◆ **THE RECORDS**:
* Begin *

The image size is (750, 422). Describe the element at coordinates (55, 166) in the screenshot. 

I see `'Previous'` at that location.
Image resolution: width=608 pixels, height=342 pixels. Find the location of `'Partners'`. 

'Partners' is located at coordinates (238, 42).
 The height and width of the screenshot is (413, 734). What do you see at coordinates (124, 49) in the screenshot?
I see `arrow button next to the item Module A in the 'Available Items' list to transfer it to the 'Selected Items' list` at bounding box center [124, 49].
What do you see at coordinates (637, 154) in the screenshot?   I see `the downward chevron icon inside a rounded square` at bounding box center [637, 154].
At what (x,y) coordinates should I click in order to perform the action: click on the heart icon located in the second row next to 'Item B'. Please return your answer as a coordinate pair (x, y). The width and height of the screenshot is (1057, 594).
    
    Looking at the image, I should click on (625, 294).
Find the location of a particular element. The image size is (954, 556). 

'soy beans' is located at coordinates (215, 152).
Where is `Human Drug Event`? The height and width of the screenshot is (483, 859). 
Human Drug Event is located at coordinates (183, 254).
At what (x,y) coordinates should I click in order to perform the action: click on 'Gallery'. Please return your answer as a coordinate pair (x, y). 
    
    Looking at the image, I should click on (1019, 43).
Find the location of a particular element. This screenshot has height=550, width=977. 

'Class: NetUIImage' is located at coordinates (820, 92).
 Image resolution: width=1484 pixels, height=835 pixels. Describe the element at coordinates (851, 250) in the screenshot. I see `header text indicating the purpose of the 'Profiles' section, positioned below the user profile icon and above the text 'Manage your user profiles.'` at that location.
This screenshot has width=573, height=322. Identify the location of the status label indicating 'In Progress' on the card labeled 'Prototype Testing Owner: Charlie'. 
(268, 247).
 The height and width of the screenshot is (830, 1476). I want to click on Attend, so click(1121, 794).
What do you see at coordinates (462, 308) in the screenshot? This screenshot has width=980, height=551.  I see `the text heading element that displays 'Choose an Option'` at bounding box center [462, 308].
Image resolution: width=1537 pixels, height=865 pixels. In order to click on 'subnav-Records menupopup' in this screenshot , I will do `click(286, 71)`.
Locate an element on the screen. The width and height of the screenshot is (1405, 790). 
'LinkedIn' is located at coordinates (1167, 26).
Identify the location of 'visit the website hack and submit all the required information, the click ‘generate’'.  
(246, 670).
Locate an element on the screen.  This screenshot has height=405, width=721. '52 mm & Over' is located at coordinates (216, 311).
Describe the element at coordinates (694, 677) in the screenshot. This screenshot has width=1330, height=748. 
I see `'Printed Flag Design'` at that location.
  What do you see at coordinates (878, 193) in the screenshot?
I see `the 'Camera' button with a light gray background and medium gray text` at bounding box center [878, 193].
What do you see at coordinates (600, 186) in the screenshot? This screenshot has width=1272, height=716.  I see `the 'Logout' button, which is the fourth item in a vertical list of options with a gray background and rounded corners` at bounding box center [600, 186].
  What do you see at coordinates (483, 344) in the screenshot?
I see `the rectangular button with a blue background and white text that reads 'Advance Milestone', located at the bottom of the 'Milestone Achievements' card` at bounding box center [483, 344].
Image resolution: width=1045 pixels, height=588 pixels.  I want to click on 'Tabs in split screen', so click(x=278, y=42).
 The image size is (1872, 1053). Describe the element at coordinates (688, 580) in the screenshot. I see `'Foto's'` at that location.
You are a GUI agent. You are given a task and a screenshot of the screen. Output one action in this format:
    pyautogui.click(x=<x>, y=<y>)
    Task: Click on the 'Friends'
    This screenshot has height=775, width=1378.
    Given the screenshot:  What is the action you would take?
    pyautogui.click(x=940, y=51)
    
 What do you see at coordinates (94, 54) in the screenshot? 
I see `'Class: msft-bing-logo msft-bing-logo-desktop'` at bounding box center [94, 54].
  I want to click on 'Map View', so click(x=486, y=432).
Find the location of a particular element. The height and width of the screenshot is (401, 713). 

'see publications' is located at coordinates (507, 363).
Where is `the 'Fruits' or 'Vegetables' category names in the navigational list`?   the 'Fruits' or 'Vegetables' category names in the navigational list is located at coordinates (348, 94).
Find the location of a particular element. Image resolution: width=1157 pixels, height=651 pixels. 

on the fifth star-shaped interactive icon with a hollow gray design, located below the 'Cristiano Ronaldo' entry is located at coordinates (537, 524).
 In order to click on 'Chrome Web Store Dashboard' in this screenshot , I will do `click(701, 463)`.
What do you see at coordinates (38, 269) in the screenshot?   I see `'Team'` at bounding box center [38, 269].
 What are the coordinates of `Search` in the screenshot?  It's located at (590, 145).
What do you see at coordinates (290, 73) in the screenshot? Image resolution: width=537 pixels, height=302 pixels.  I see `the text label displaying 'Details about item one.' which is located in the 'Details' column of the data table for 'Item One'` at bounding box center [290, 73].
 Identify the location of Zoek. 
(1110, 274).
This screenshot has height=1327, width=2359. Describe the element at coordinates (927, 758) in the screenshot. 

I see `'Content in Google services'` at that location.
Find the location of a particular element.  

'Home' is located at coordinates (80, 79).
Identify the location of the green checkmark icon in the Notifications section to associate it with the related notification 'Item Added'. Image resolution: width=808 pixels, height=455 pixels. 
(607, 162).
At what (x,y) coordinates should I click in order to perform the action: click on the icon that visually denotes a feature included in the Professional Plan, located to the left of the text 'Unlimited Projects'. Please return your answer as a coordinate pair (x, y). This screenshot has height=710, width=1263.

* End *

◆ **EXERCISE INSTRUCTIONS**: Copy out all of the entries above word for word, without changing anything.

◆ **OUTPUT**:
The image size is (750, 422). Describe the element at coordinates (55, 166) in the screenshot. 

I see `'Previous'` at that location.
Image resolution: width=608 pixels, height=342 pixels. Find the location of `'Partners'`. 

'Partners' is located at coordinates (238, 42).
 The height and width of the screenshot is (413, 734). What do you see at coordinates (124, 49) in the screenshot?
I see `arrow button next to the item Module A in the 'Available Items' list to transfer it to the 'Selected Items' list` at bounding box center [124, 49].
What do you see at coordinates (637, 154) in the screenshot?   I see `the downward chevron icon inside a rounded square` at bounding box center [637, 154].
At what (x,y) coordinates should I click in order to perform the action: click on the heart icon located in the second row next to 'Item B'. Please return your answer as a coordinate pair (x, y). The width and height of the screenshot is (1057, 594).
    
    Looking at the image, I should click on (625, 294).
Find the location of a particular element. The image size is (954, 556). 

'soy beans' is located at coordinates (215, 152).
Where is `Human Drug Event`? The height and width of the screenshot is (483, 859). 
Human Drug Event is located at coordinates (183, 254).
At what (x,y) coordinates should I click in order to perform the action: click on 'Gallery'. Please return your answer as a coordinate pair (x, y). 
    
    Looking at the image, I should click on (1019, 43).
Find the location of a particular element. This screenshot has height=550, width=977. 

'Class: NetUIImage' is located at coordinates (820, 92).
 Image resolution: width=1484 pixels, height=835 pixels. Describe the element at coordinates (851, 250) in the screenshot. I see `header text indicating the purpose of the 'Profiles' section, positioned below the user profile icon and above the text 'Manage your user profiles.'` at that location.
This screenshot has width=573, height=322. Identify the location of the status label indicating 'In Progress' on the card labeled 'Prototype Testing Owner: Charlie'. 
(268, 247).
 The height and width of the screenshot is (830, 1476). I want to click on Attend, so click(1121, 794).
What do you see at coordinates (462, 308) in the screenshot? This screenshot has width=980, height=551.  I see `the text heading element that displays 'Choose an Option'` at bounding box center [462, 308].
Image resolution: width=1537 pixels, height=865 pixels. In order to click on 'subnav-Records menupopup' in this screenshot , I will do `click(286, 71)`.
Locate an element on the screen. The width and height of the screenshot is (1405, 790). 
'LinkedIn' is located at coordinates (1167, 26).
Identify the location of 'visit the website hack and submit all the required information, the click ‘generate’'.  
(246, 670).
Locate an element on the screen.  This screenshot has height=405, width=721. '52 mm & Over' is located at coordinates (216, 311).
Describe the element at coordinates (694, 677) in the screenshot. This screenshot has width=1330, height=748. 
I see `'Printed Flag Design'` at that location.
  What do you see at coordinates (878, 193) in the screenshot?
I see `the 'Camera' button with a light gray background and medium gray text` at bounding box center [878, 193].
What do you see at coordinates (600, 186) in the screenshot? This screenshot has width=1272, height=716.  I see `the 'Logout' button, which is the fourth item in a vertical list of options with a gray background and rounded corners` at bounding box center [600, 186].
  What do you see at coordinates (483, 344) in the screenshot?
I see `the rectangular button with a blue background and white text that reads 'Advance Milestone', located at the bottom of the 'Milestone Achievements' card` at bounding box center [483, 344].
Image resolution: width=1045 pixels, height=588 pixels.  I want to click on 'Tabs in split screen', so click(x=278, y=42).
 The image size is (1872, 1053). Describe the element at coordinates (688, 580) in the screenshot. I see `'Foto's'` at that location.
You are a GUI agent. You are given a task and a screenshot of the screen. Output one action in this format:
    pyautogui.click(x=<x>, y=<y>)
    Task: Click on the 'Friends'
    This screenshot has height=775, width=1378.
    Given the screenshot:  What is the action you would take?
    pyautogui.click(x=940, y=51)
    
 What do you see at coordinates (94, 54) in the screenshot? 
I see `'Class: msft-bing-logo msft-bing-logo-desktop'` at bounding box center [94, 54].
  I want to click on 'Map View', so click(x=486, y=432).
Find the location of a particular element. The height and width of the screenshot is (401, 713). 

'see publications' is located at coordinates (507, 363).
Where is `the 'Fruits' or 'Vegetables' category names in the navigational list`?   the 'Fruits' or 'Vegetables' category names in the navigational list is located at coordinates (348, 94).
Find the location of a particular element. Image resolution: width=1157 pixels, height=651 pixels. 

on the fifth star-shaped interactive icon with a hollow gray design, located below the 'Cristiano Ronaldo' entry is located at coordinates (537, 524).
 In order to click on 'Chrome Web Store Dashboard' in this screenshot , I will do `click(701, 463)`.
What do you see at coordinates (38, 269) in the screenshot?   I see `'Team'` at bounding box center [38, 269].
 What are the coordinates of `Search` in the screenshot?  It's located at (590, 145).
What do you see at coordinates (290, 73) in the screenshot? Image resolution: width=537 pixels, height=302 pixels.  I see `the text label displaying 'Details about item one.' which is located in the 'Details' column of the data table for 'Item One'` at bounding box center [290, 73].
 Identify the location of Zoek. 
(1110, 274).
This screenshot has height=1327, width=2359. Describe the element at coordinates (927, 758) in the screenshot. 

I see `'Content in Google services'` at that location.
Find the location of a particular element.  

'Home' is located at coordinates (80, 79).
Identify the location of the green checkmark icon in the Notifications section to associate it with the related notification 'Item Added'. Image resolution: width=808 pixels, height=455 pixels. 
(607, 162).
At what (x,y) coordinates should I click in order to perform the action: click on the icon that visually denotes a feature included in the Professional Plan, located to the left of the text 'Unlimited Projects'. Please return your answer as a coordinate pair (x, y). This screenshot has height=710, width=1263.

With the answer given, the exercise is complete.